La belleza inherente en la relación entre ambos hermanos es uno de los puntos más interesantes de la obra. Takahata nos dibuja —como años más tarde hará Roberto Benigni en su clásica La vida es bella (1997)— a un Seita que se ve forzado por el tiempo que le ha tocado vivir a crear una realidad inventada cuyos únicos habitantes son él y Setsuko, intentando de este modo asegurarse del bienestar mental de la pequeña —asimismo como del suyo propio— y obligándose a vivir separados de toda la población —en la ya clásica cueva junto al lago—. Es en este momento cuando nace el misticismo en torno a la figura de las luciérnagas. Son múltiples las lecturas posibles acerca de la presencia de estos insectos en la obra, siendo la más interesante la representación misma de la felicidad.
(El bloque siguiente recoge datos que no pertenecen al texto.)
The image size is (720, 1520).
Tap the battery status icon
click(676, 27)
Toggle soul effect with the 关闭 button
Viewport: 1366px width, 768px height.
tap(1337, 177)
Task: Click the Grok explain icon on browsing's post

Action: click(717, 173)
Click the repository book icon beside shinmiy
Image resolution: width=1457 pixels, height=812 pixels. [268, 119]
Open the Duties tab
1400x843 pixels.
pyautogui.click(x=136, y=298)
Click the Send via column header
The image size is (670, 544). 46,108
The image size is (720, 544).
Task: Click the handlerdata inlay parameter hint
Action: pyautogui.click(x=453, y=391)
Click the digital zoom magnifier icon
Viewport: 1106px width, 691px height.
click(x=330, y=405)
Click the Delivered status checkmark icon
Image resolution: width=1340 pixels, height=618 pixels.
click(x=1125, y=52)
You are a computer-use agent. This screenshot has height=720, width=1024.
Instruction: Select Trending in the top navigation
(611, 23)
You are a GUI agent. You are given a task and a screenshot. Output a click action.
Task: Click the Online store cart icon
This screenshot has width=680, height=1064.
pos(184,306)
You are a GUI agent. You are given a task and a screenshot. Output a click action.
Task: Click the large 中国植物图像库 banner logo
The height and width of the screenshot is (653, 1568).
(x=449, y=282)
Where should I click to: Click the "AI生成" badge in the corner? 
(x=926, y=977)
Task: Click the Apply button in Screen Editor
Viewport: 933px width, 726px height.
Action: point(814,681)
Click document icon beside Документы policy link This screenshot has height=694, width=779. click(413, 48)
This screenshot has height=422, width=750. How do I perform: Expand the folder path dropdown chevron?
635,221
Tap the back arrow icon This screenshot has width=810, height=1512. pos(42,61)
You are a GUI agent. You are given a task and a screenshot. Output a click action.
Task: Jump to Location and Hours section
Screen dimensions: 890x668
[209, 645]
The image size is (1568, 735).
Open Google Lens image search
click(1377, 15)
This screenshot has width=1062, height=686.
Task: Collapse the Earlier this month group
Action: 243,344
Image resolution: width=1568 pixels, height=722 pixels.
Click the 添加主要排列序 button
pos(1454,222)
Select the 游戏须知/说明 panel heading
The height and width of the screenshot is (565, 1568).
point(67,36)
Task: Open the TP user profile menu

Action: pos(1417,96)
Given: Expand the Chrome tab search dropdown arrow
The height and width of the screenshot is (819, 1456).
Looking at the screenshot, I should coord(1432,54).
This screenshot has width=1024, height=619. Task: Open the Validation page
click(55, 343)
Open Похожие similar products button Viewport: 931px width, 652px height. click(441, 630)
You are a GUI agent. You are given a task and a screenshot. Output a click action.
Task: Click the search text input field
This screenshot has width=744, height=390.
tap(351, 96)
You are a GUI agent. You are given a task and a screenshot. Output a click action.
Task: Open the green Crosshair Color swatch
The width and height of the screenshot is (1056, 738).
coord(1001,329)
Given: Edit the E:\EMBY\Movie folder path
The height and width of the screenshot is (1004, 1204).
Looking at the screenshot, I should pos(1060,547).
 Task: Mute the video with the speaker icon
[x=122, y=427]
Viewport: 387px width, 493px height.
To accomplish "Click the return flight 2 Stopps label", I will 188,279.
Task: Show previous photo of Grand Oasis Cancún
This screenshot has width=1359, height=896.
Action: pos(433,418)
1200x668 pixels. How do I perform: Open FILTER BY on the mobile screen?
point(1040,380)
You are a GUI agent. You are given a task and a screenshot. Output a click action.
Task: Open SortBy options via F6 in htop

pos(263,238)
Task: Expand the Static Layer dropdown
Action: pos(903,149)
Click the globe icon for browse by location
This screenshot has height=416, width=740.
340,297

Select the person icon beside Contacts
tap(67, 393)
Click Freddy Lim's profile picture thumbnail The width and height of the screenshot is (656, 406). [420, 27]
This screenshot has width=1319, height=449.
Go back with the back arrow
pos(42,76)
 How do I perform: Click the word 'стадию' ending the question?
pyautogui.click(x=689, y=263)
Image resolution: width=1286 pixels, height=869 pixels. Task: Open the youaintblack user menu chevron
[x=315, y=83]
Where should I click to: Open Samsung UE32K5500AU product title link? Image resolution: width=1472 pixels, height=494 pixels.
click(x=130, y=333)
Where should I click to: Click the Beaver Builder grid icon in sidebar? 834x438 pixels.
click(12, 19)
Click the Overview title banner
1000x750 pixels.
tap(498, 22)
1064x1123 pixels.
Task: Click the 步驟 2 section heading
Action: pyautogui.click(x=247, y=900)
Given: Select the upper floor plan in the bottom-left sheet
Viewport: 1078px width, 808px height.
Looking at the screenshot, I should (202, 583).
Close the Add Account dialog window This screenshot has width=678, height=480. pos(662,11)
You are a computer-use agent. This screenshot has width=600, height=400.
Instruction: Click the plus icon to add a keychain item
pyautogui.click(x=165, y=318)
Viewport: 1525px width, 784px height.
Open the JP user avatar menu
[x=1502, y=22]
Tras una emotiva secuencia protagonizada por los hermanos jugando alegremente en la noche con estos lampíridos, la posterior muerte a la mañana siguiente de los mismos es signo del comienzo del final, pues la enfermedad arremete con brutal fuerza contra la pequeña Setsuko. No es hasta el reencuentro fantasmal de los hermanos —es decir, al inicio de la cinta— cuando las luciérnagas vuelven a hacer acto de presencia. La luz de la alegría vuelve a brillar.
Qué decir de la puesta en escena. Gracias a un sublime uso de diferentes iluminaciones para representar el mundo «real» y el «más allá», Takahata monta la narración con una lógica interna apabullante, valiéndose de manera poética de la figura fantasmal de Seita como espectador de los acontecimientos de su vida que le acabaron llevando a su inevitable final. Como es habitual, la siempre maravillosa animación que Studio Ghibli presenta no hace sino mejorar la inmersión en el filme, usando de una manera tremendamente original trazos marrones en vez de negros para contornear a los personajes de la pantalla, consiguiendo de este modo un acabado mucho más suave y menos intrusivo para el espectador. Obviamente, cómo no mencionar la absolutamente evocadora y emocionante banda sonora compuesta por el espléndido Michio Mamiya. Una verdadera delicia para los sentidos, tanto en lo visual como en lo sonoro.
La tumba de las luciérnagas. Brillante. Desoladora. La obra de Isao Takahata es atemporal, eterna. Treinta años después de su estreno en nuestro país sigue emocionando incondicionalmente y con la misma potencia a sus nuevos y aventurados espectadores. De este modo, recordemos ese lago junto a la cueva. Recordemos la tranquilidad y el silencio de la noche. Recordemos a las luciérnagas volar y cavemos una tumba para ellas, pues es su luz la que nos guiará allá donde vayamos. Nos iluminará.